Nella stessa città di Aleppo continuano i combattimenti, soprattutto nel quartiere di Sheikh Maqsud, controllato da forze curde. Contro quest’ultime operano L’Emirato del Caucaso in Siria (ex-Jaish Al-Muhajireen Wal Ansar), Ansar Al-Islam e la brigata uzbeka Katiba Imam Al Bukhari, tre formazioni che dipendono più o meno direttamente da Al Qaeda “canale storico”. La parte ovest della città è complessivamente controllato dal Fronte Al-Nusra, da Jund Al-Aqsa, da Ajnad Al-Sham, da Jaish Al-Islam e dalla nuova coalizione “Jaish Halab”, agli ordini dell’ex emiro di Ahrar Al-Sham, Hashim al-Sheikh, alias Abou Jaber (1). Infine è presente anche l’Unione Fastaqem, composta da gruppuscoli islamisti radicali come il Liwa Al-Islam e la brigata turkmena Sultan Murat.
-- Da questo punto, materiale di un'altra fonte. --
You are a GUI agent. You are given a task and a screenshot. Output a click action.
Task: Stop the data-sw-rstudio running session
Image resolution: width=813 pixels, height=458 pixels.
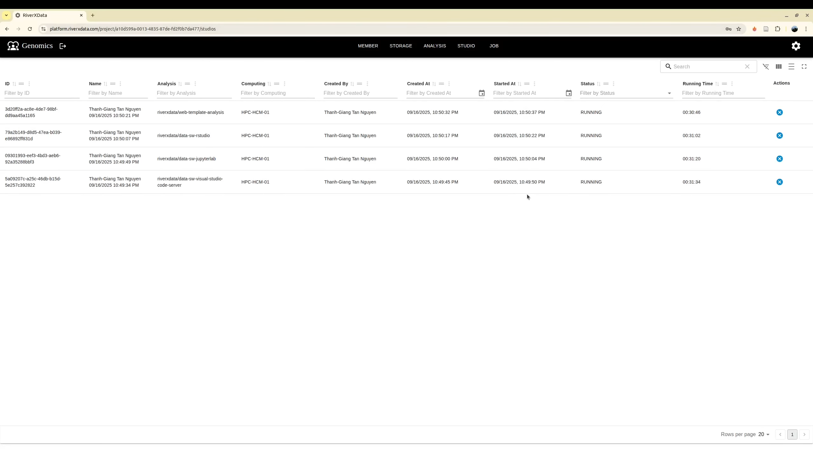coord(779,135)
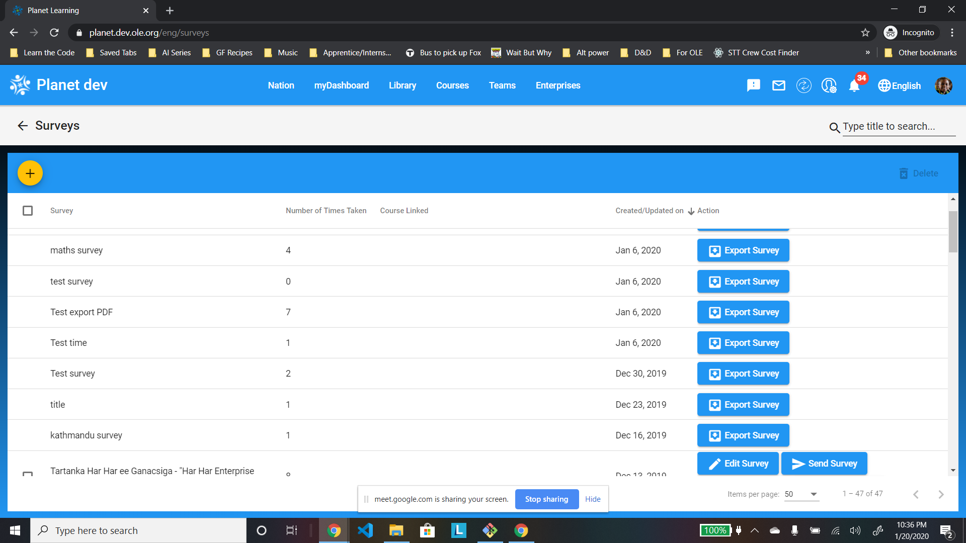Click the title search input field
This screenshot has height=543, width=966.
click(899, 127)
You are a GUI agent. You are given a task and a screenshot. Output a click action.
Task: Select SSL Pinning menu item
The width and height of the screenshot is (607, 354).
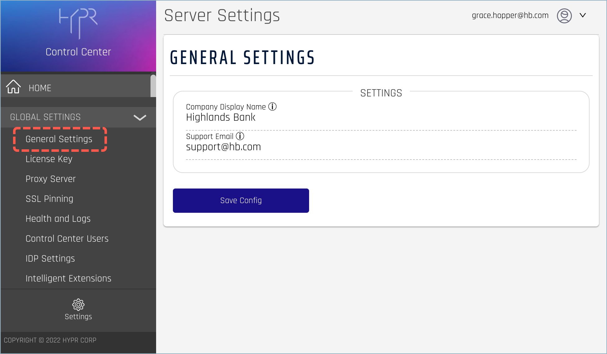coord(49,199)
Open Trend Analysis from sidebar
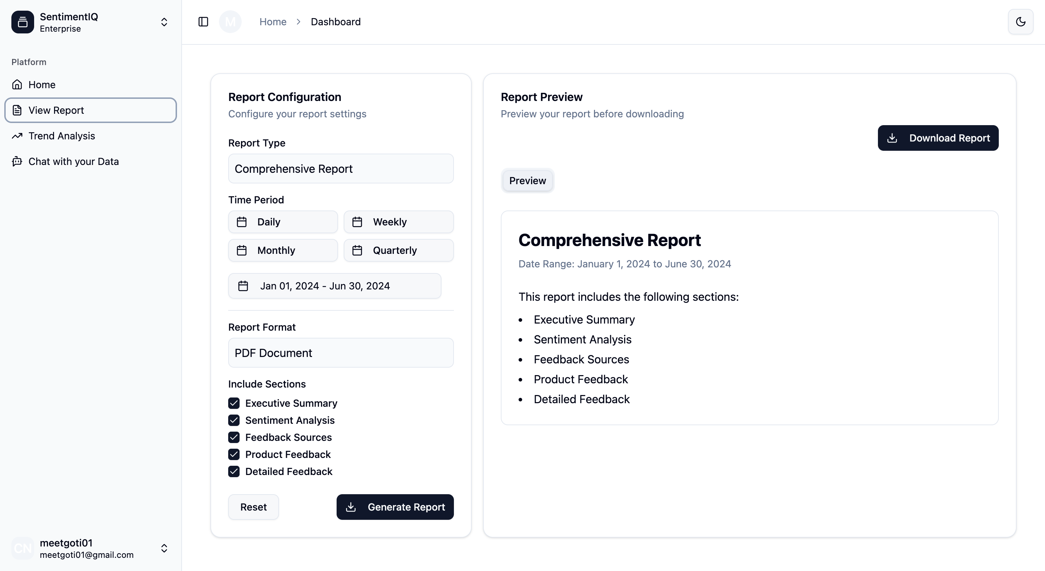This screenshot has height=571, width=1045. point(62,136)
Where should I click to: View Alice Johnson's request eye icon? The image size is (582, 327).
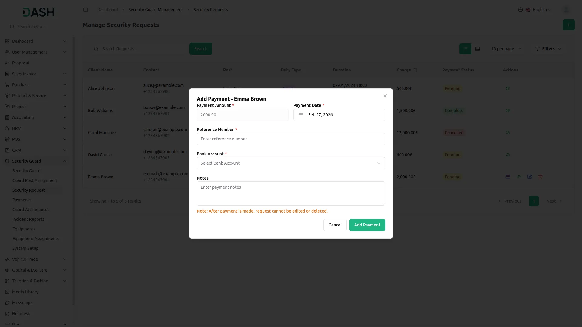508,88
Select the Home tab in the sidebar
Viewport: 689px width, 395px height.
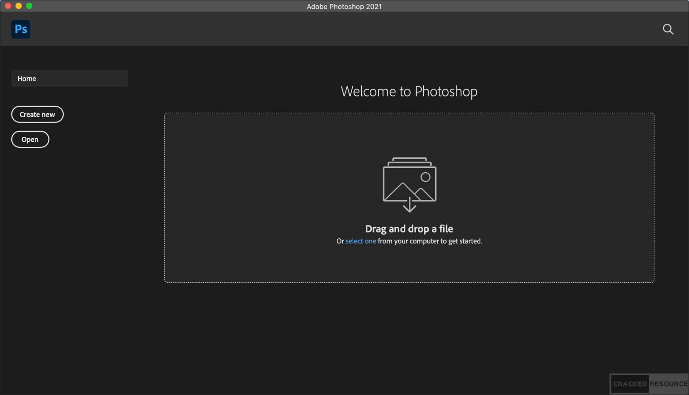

Vi è un motivo di grande inquietudine per le forze lealiste presenti nella regione. Esse vengono rifornite solo attraverso uno stretto corridoio che passa, da nord a sud, per Khanaser, Ithriya, Sheikh Hilal e quindi As San. Ripetutamente le forze di Daesh, talvolta insieme a Jund Al-Aqsa e Harakat Ahrar Al-Sham, sono riuscite a tagliare questo asse di rifornimenti, o all’altezza di Khanaser, o di Sheikh Hilal, ad una sessantina di chilometri a est di Hama. Peraltro ricognizioni aeree russe rivelano che Daesh preparerebbe una offensiva maggiore a partire dal suo bastione posto a est di Al-Salamiya. Le forze governative sono quindi impegnate nella messa in sicurezza delle loro posizioni nella regione per mantenere aperto questo asse vitale. Per questa ragione la 555° brigata della 4° divisione blindata, con l’appoggio delle FDS e della Liwa Al-Qods (brigata Gerusalemme) ha ripreso il controllo delle pianure intorno a Khanaser.
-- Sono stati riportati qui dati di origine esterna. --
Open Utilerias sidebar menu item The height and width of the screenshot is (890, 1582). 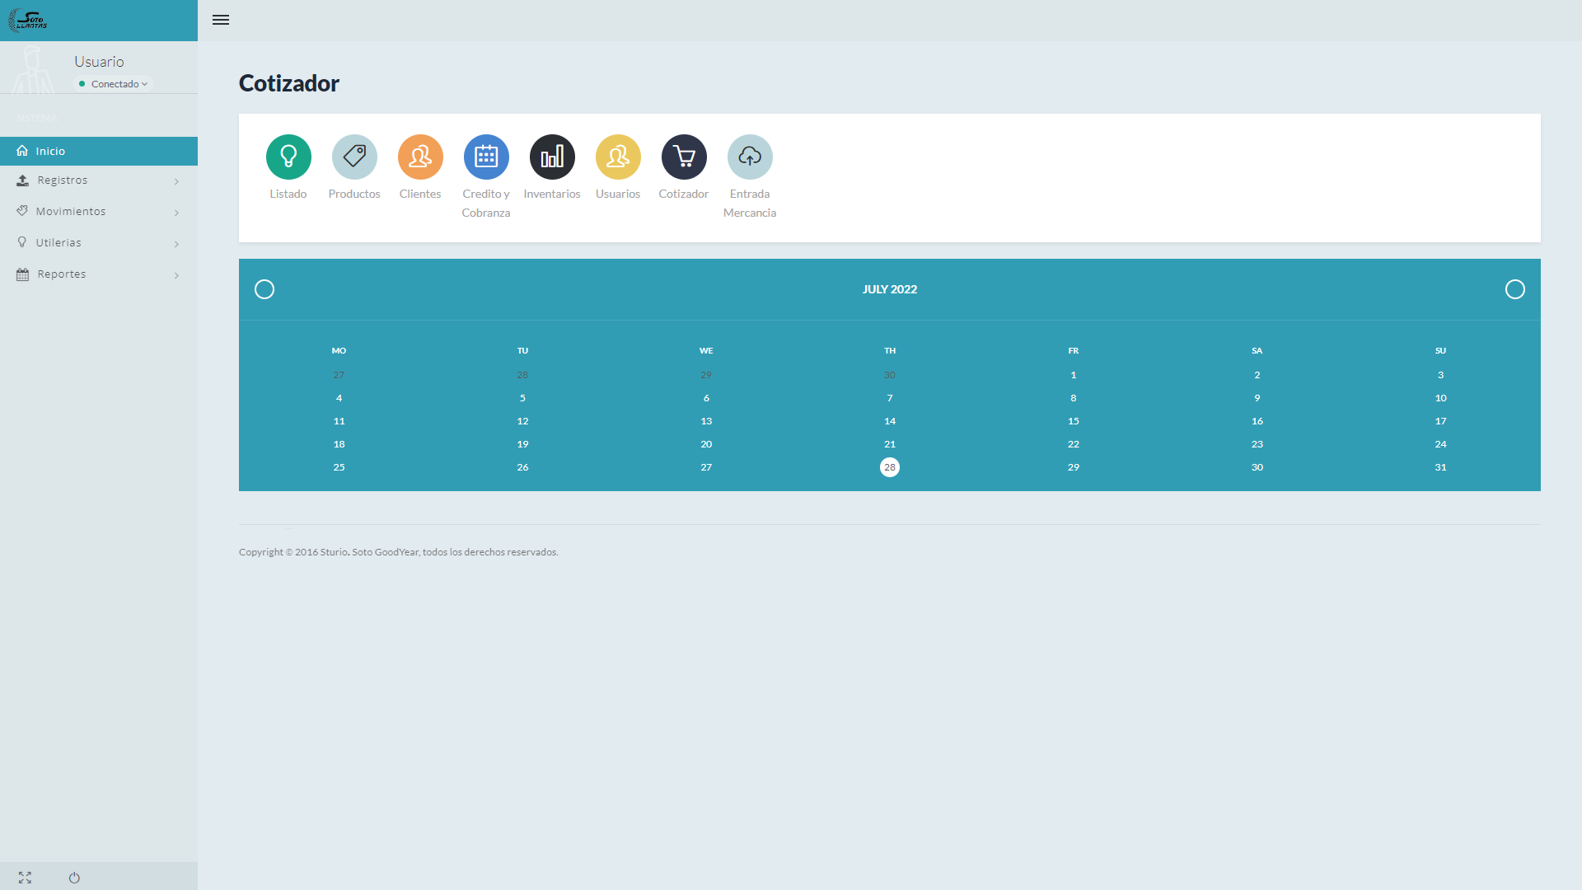point(99,243)
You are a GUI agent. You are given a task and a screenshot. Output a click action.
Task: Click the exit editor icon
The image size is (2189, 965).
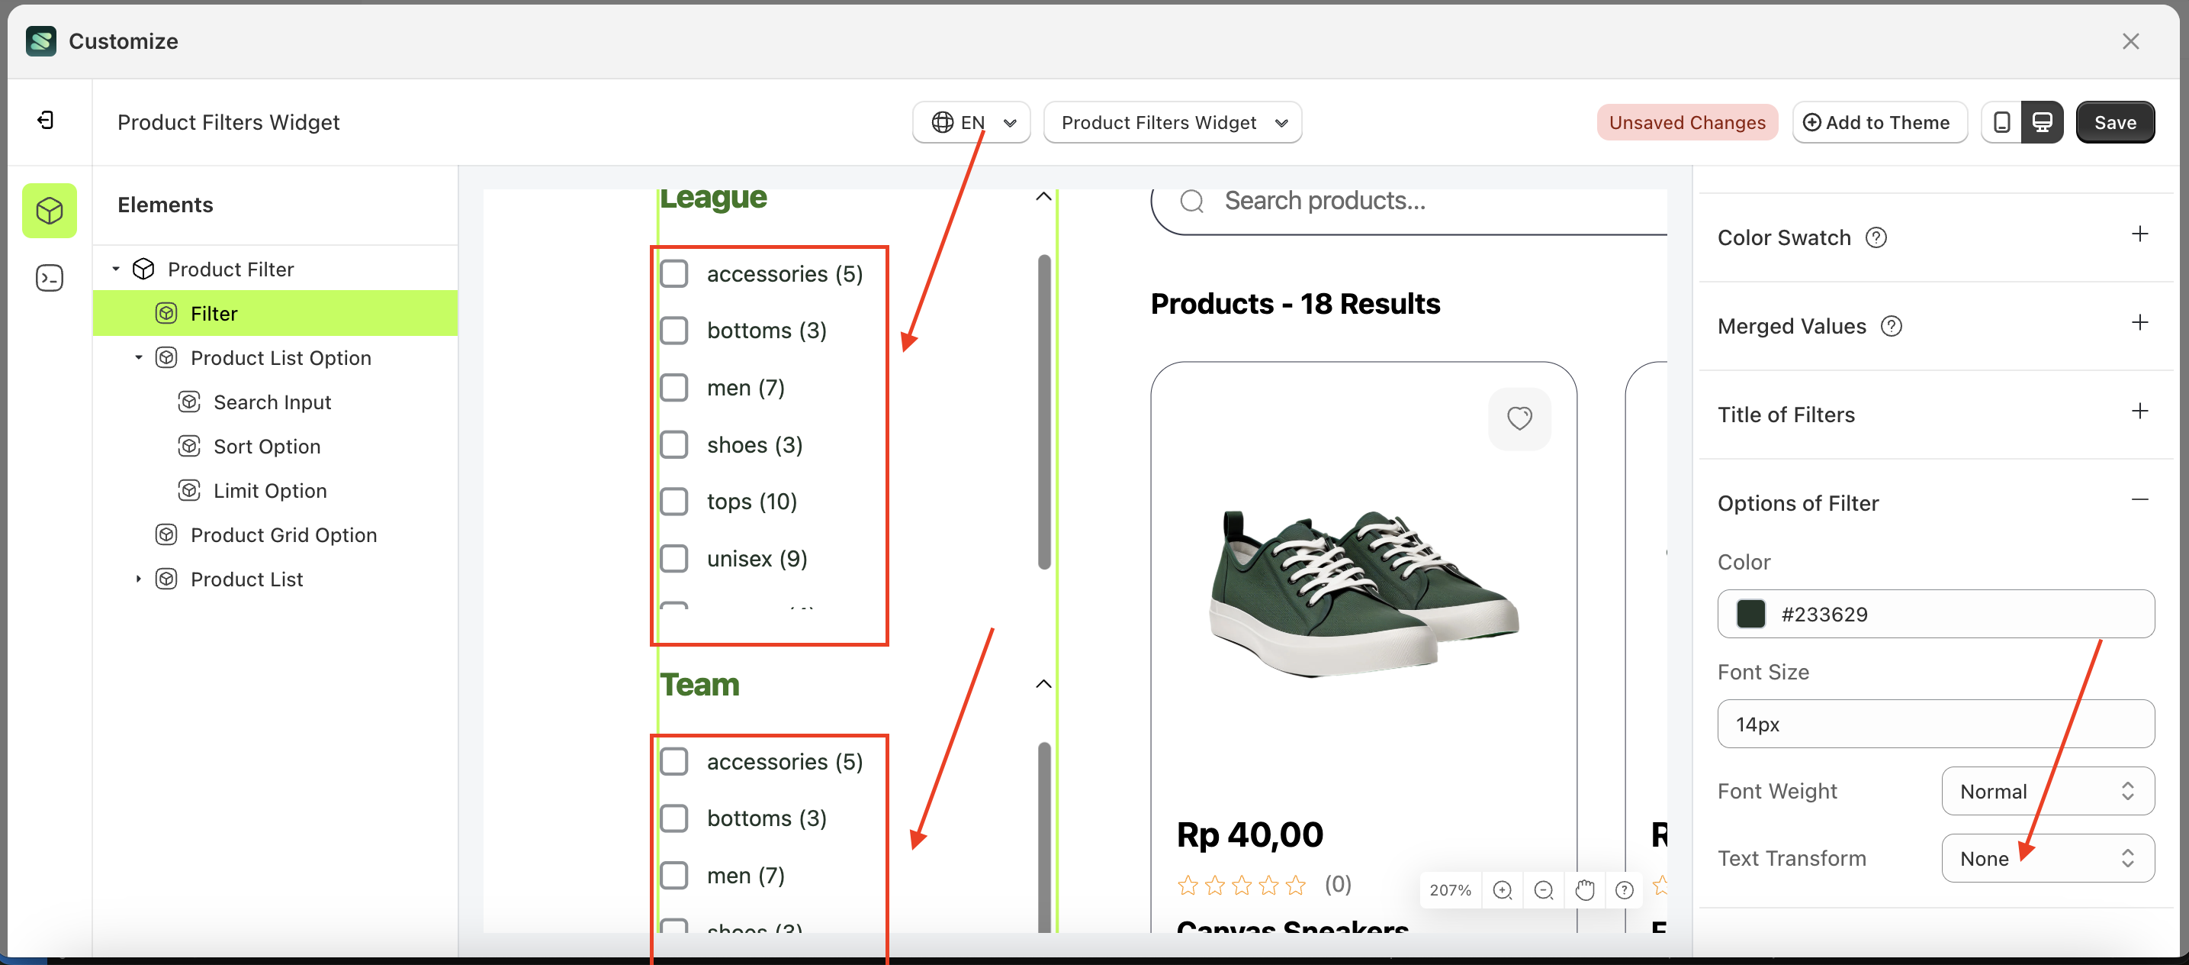[x=47, y=121]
Parallelamente a quella che possiamo chiamare la “battaglia di Aleppo”, le forze regolari siriani avanzano lungo l’asse Al-Salamiyah/Raqqa e, a metà marzo, si trovano a non più di una trentina di chilometri dalla base aerea di Taqba (Tabaqa), perduta nel 2014. L’emiro di Daesh al comando di questa zona sarebbe stato ucciso da sconosciuti a inizio mese. L’obiettivo di Damasco sembra chiaro: minacciare direttamente la “capitale” dello “Stato” islamico, Raqqa. Di fatto si tratterebbe verosimilmente di una manovra diversiva, l’obiettivo vero essendo piuttosto Palmyra e la Goutha-est a Damasco. Ciò in quanto un’azione di sfondamento su Raqqa allungherebbe troppo le linee logistiche delle forze impegnate in una simile operazione, rendendole vulnerabili alla controffensiva di Daesh, col rischio che possano venire tagliati i collegamenti con le retrovie. In effetti il gruppo Stato Islamico (IS) è lungi dall’essere stato vinto militarmente, ed è già impegnato in raid di questo tipo a sud di Aleppo, ma anche intorno ad Hama.
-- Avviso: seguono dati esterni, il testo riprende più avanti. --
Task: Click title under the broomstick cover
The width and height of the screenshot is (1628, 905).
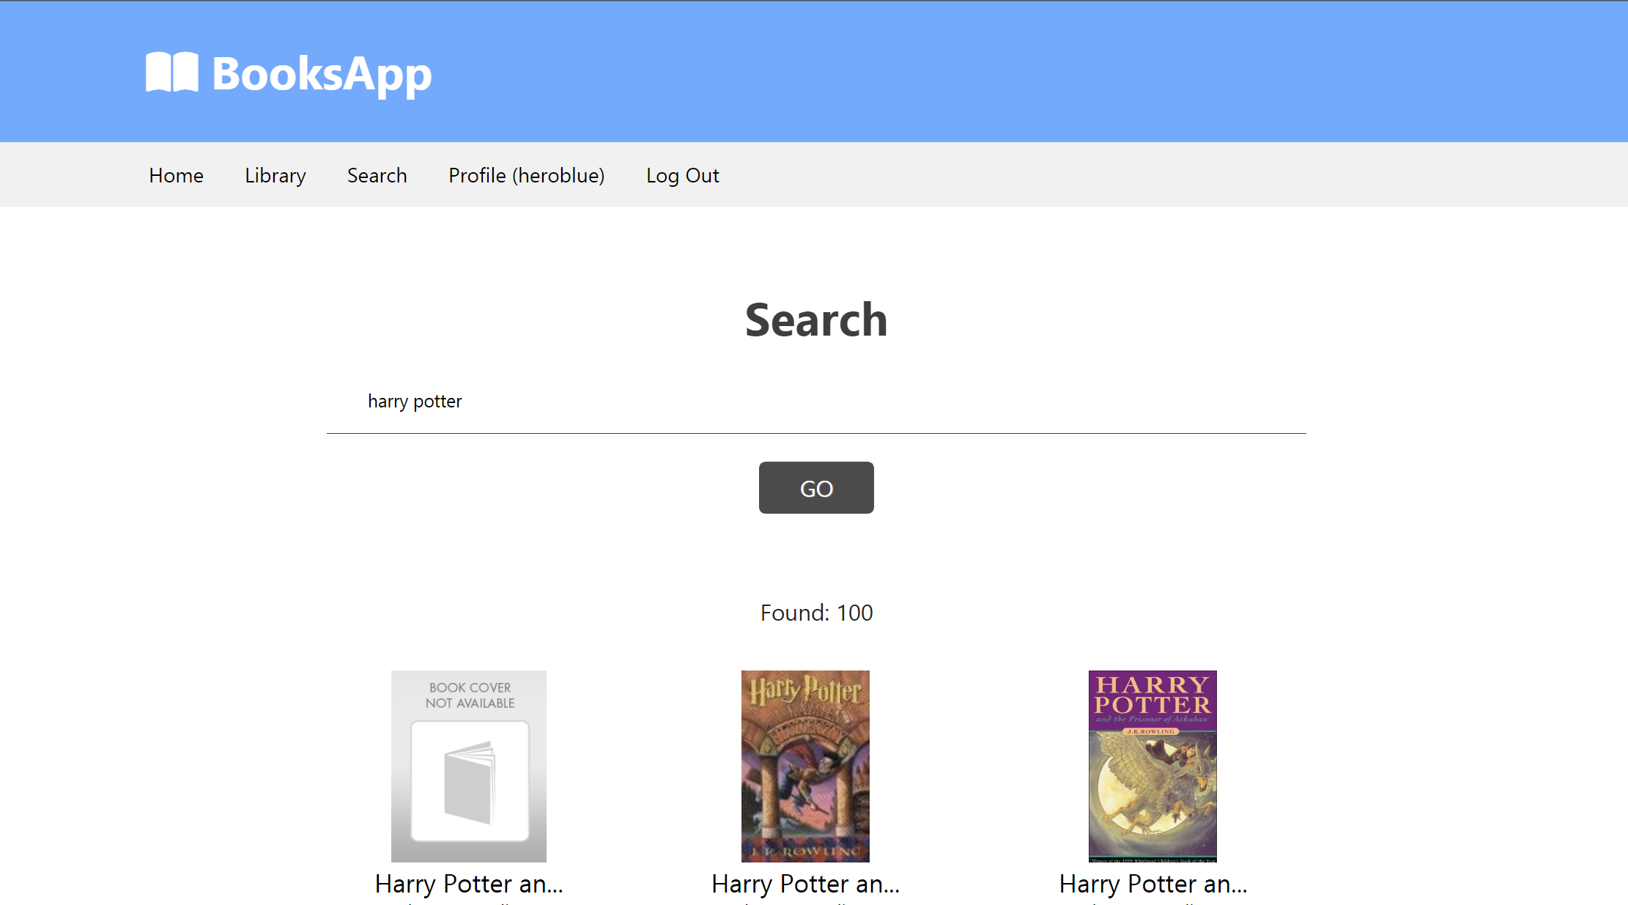Action: (805, 884)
Il sostegno russo alle forze lealiste
Sul piano nazionale, è stato istituito uno stato maggiore congiunto. Esso è guidato dal colonnello-generale Alexander Dvornikov e dal capo di stato maggiore siriano, il generale Ali Abdullah Ayyoub. Essi sono in contatto permanente col generale dei pasdaran iraniani Key Parvar e col capo di Hezbollah libanese in Siria, Mosafa Bader el-Din.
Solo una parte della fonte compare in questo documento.